Here are the obstacles:
- They don’t understand the benefits
- They are afraid to empower employees who don’t normally network or market or represent the company
- There’s no nationally recognized solution for training Fortune 1000 companies how to do this
So let’s go through these point by point.
The Benefits of Social Networking for Your Company
Here’s where I’m going to tell you WHY you should let more of your key people use Twitter and Facebook as agents of your company.
- Marketing/PR: Build Brand Awareness and Manage Company Image
- New Business: Find Business Opportunities and Expand Into New Markets
- Innovation: Inspire and Drive Innovation
- Customer Retention: Increase Customer Loyalty
If you read through those functions carefully, you’ll see a lot of your corporate goals.
Social networking works on many fronts:
- Get new ways to get marketing and PR messages out
- Learn from your customers
- Provide customer service to people who fell through the cracks of your existing customer service approach
- Prevent negative word of mouth by meeting problems in the public arena
Your employees get to talk to peers, which…
- Keeps them on their toes,
- Continues their education (they hear about the latest ideas, products, and tactics), and
- Gives them an opportunity to lead the industry in their role.
Fear of More Employees in The Public Eye
This I completely understand. Not everyone at your company should be in the public eye.
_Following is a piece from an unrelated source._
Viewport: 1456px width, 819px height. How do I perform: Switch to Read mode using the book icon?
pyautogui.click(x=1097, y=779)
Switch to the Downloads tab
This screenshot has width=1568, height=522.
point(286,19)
Not everyone can do Social Networking well, not everyone has the talents to be good at it and some people are just going to embarrass the heck out of you.
So let’s start with this idea:
More of your employees should be on Twitter and Facebook using Social Networking to benefit your company. But not all your employees. And some should be forbidden from doing it.
If only those who have the talent and training are doing it, if they’ve taken a class and are following the policies you’ve developed, then what’s left to fear?
Could even savvy, trained, professional employees make a huge gaffe that turns into a PR nightmare and causes your stock price to plummet?
Unlikely.
Look at the Motrin Moms blowback. Even the negative opinions social media moms had about Motrin didn’t affect their bottom line or stock price.